Uit de meest recente peiling van Maurice de Hond blijkt dat het electoraat geen vertrouwen heeft in de toekomst van de Europese Unie.
Slechts 32% van de ondervraagden
denkt dat het "uiteindelijk wel goed komt" met de EU. De rest van de kiezers is ervan overtuigd dat de Unie voorbestemd is om te mislukken. 4% heeft geen mening, de rest gelooft dat de EU over een paar jaar niet langer zal bestaan; niet in de huidige opzet.
Van de andere mogelijkheden is "de hele eurozone valt uit elkaar, maar Nederland zal met andere landen wel doorgaan met een munt" met 29% het populairst.

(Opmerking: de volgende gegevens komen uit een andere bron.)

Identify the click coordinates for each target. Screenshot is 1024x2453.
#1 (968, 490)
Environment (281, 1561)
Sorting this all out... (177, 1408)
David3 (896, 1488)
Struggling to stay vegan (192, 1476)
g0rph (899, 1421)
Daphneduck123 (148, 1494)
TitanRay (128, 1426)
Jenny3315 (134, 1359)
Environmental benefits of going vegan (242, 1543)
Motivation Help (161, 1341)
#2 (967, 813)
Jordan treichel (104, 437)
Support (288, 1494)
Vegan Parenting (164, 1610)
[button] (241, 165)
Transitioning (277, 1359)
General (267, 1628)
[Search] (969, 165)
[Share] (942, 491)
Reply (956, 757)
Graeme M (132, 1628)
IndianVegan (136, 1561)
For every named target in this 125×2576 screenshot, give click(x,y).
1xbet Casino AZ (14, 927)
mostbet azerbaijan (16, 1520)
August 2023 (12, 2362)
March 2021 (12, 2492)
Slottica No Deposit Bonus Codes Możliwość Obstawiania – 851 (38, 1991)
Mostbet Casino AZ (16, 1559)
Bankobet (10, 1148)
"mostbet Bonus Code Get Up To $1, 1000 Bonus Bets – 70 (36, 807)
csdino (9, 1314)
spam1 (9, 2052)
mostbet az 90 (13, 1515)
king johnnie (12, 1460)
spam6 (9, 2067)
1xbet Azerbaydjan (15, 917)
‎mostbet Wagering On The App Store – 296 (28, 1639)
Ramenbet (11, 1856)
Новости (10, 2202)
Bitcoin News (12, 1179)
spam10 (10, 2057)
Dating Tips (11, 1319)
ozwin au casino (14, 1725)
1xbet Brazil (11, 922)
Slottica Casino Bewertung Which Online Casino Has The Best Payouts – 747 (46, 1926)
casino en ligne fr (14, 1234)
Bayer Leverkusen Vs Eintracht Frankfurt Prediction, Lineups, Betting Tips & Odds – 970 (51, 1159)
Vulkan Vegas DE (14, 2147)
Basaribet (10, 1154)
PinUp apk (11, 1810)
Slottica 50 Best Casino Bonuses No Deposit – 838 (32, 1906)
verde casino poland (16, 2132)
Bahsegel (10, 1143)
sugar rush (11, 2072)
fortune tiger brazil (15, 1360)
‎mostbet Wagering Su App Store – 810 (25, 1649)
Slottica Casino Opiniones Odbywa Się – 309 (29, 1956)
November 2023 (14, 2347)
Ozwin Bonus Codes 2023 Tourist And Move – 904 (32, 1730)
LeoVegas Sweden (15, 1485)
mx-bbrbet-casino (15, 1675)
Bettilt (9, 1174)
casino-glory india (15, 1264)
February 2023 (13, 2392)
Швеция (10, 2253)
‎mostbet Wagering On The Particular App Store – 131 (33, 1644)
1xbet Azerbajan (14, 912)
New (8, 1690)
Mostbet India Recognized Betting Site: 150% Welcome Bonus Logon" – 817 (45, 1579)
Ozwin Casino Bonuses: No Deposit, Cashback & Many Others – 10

Ook zijn er veel mensen die denken dat "één of meer landen uit de unie gezet zullen worden" (namelijk: 24%). Tenslotte denkt een kleine minderheid (van 11%) dat ieder land uiteindelijk zal terugkeren naar de eigen munt.
Het zou voor Nederland zeer logisch zijn om een munt te hebben met de sterke(re) Benelux landen plus Duitsland. We doen veel zaken met die landen, er bestaat voorlopig geen gevaar dat de economieën van deze landen binnenkort in elkaar zullen storten (tenminste, niet op de manier waarop dat geldt voor Griekenland, Italië, Spanje, etc.), dus ach: waarom niet? Op die manier houden we het allemaal overzichtelijker en beperken we het risico op toekomstige problemen. Natuurlijk kunnen we terugvallen op de gulden - en dat is wat mij betreft zeker óók een optie - maar ja: een grotere markt heeft zo zijn voordelen. Die kunnen en moeten we niet zomaar willen negeren.
Verder is het opmerkelijk dat een meerderheid van 56% nu zegt dat we nooit mee hadden moeten doen met de euro. Volgens de Nederlandse kiezer hebben we er dus te weinig voordeel, en te veel nadelen, van gehad.
Opvallend genoeg is de CDA-kiezer relatief best pro-EU en pro-euro. 56% van de CDA'ers vindt dat het goed is dat we de eurozone hebben gevormd (vergelijk dat met 38% van de VVD'ers en 8% van de PVV'ers). Dit houdt dus in dat CDA-leiders zich de komende weken niet ál te sterk tegen de EU kunnen keren. Ze moeten rustig blijven en kiezers op rationele wijze uitleggen waarom de euro heeft afgedaan, waarom Italië niet geholpen kan worden en waarom we moeten uitkijken naar alternatieven voor de huidige constructie.
Al met al is het duidelijk dat wij - de Nederlandse kiezers - weinig fiducie hebben in de mogelijkheden van de EU om deze crisis te boven te komen (zonder de unie grondig te hervormen, tenminste). Wat dat betreft heeft het er alle schijn van dat de gemiddelde kiezer een grotere realist is dan de zelfverklaarde politieke elite, die over het algemeen de voorkeur geven aan de bekende struisvogelstrategie: see no evil, hear no evil, gewoon je kop in het zand steken.